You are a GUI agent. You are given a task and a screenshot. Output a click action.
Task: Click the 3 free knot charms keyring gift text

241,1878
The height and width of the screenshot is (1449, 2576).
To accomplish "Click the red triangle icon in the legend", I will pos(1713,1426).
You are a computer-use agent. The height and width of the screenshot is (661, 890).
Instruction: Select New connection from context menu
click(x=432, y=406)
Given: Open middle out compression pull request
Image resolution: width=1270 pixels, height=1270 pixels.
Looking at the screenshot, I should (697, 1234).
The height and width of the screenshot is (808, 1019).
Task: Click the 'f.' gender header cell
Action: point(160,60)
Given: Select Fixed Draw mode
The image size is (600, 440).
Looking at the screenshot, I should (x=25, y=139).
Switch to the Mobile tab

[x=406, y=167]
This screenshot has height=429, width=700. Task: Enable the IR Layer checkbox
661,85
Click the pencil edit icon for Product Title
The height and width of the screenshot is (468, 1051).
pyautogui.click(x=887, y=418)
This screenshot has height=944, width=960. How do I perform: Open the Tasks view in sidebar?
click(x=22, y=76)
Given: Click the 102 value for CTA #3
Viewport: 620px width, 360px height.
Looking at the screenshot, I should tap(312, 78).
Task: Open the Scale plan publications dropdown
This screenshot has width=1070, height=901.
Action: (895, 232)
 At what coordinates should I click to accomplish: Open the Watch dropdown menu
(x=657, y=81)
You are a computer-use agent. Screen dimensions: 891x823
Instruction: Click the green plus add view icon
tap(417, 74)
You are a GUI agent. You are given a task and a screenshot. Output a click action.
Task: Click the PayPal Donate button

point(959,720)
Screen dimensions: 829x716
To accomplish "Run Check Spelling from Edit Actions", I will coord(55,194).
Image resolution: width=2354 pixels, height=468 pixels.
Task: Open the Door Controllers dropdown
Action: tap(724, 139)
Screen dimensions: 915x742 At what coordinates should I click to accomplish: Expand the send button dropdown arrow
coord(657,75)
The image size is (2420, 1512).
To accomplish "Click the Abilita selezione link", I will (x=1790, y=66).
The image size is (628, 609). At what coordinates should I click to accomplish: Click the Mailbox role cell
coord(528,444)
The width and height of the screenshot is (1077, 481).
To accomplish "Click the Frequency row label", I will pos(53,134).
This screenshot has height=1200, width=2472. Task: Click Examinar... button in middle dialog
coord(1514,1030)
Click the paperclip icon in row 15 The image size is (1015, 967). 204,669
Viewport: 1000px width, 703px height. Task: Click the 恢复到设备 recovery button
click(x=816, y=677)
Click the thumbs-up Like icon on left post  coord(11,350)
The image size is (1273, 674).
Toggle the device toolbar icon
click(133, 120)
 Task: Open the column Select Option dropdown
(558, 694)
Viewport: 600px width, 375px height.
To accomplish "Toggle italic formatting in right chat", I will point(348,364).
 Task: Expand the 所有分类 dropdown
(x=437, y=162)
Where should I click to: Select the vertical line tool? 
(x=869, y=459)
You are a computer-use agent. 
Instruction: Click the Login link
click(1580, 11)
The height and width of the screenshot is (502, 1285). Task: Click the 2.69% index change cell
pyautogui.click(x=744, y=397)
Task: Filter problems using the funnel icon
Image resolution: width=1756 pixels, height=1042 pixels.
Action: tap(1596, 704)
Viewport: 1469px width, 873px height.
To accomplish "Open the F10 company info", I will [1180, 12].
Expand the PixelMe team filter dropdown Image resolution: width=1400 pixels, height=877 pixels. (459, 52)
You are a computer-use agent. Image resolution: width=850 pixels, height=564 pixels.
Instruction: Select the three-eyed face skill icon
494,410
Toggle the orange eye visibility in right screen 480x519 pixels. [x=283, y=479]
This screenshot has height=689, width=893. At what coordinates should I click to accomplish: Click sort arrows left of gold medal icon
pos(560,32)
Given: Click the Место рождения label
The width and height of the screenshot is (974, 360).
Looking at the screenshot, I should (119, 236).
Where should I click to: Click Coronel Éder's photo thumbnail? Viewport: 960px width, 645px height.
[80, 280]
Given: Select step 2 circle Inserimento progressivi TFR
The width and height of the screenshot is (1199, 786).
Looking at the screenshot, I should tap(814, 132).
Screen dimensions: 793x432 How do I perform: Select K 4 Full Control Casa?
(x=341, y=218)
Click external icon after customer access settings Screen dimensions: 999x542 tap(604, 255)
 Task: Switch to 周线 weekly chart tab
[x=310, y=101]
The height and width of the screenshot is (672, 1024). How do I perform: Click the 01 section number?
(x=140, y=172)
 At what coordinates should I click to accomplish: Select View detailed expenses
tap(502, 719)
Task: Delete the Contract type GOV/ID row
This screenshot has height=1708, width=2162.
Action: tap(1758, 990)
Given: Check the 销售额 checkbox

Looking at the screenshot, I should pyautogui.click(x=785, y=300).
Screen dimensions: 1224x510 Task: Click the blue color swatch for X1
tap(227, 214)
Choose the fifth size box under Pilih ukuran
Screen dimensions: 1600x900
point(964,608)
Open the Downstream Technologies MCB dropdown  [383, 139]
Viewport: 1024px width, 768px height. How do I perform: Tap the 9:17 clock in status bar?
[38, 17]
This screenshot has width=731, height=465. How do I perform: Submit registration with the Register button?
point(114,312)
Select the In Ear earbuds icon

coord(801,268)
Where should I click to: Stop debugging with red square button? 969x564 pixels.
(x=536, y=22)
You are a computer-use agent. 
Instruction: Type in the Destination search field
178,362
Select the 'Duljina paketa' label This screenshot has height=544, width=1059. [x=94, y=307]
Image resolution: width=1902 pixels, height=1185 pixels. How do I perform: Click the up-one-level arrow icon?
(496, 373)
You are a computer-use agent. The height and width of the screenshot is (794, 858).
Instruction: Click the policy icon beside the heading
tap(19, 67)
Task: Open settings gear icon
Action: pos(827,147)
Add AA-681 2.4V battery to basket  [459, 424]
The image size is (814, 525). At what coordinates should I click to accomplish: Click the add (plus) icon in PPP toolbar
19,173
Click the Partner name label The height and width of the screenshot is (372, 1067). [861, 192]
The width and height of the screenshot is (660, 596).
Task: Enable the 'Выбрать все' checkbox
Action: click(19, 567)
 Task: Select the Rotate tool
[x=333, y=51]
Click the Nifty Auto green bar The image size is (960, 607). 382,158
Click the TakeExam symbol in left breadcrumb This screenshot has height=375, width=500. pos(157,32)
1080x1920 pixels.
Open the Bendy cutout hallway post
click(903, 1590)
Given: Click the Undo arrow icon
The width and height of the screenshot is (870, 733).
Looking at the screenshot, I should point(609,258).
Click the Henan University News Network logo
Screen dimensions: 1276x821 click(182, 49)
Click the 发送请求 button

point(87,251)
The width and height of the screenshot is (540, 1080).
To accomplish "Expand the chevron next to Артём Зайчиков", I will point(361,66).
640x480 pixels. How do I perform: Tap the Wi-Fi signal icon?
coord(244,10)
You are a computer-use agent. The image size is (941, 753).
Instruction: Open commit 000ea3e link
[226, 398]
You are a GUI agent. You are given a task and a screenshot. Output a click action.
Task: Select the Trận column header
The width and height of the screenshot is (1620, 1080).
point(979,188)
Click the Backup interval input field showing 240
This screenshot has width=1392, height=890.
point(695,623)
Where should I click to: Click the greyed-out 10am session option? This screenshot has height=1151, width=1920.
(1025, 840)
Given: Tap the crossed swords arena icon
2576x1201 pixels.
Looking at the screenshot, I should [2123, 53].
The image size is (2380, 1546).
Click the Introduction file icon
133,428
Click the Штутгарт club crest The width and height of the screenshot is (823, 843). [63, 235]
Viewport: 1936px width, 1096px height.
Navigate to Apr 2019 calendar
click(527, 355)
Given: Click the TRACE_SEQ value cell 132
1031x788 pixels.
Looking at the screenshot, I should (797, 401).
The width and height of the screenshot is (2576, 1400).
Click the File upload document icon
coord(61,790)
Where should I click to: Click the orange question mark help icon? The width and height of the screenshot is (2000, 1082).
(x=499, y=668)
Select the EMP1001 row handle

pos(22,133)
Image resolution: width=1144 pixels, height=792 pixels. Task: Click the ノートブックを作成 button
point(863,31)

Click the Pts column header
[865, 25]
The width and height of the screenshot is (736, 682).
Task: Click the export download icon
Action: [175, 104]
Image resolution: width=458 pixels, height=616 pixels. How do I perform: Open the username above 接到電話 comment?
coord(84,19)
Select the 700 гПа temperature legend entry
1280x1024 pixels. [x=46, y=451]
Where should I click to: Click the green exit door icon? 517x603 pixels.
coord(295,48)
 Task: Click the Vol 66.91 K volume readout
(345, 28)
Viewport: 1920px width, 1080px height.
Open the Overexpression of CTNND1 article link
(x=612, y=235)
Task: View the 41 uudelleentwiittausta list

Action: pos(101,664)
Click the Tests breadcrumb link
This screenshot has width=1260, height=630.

_Request_
Could you rewrite the material from the line containing "Given: Tap the crossed swords arena icon" through the line containing "click(527, 355)", with "Introduction" replaced by "Summary" and everything else unchanged?

_Reply_
Given: Tap the crossed swords arena icon
2576x1201 pixels.
Looking at the screenshot, I should [2123, 53].
The image size is (2380, 1546).
Click the Summary file icon
133,428
Click the Штутгарт club crest The width and height of the screenshot is (823, 843). [63, 235]
Viewport: 1936px width, 1096px height.
Navigate to Apr 2019 calendar
click(527, 355)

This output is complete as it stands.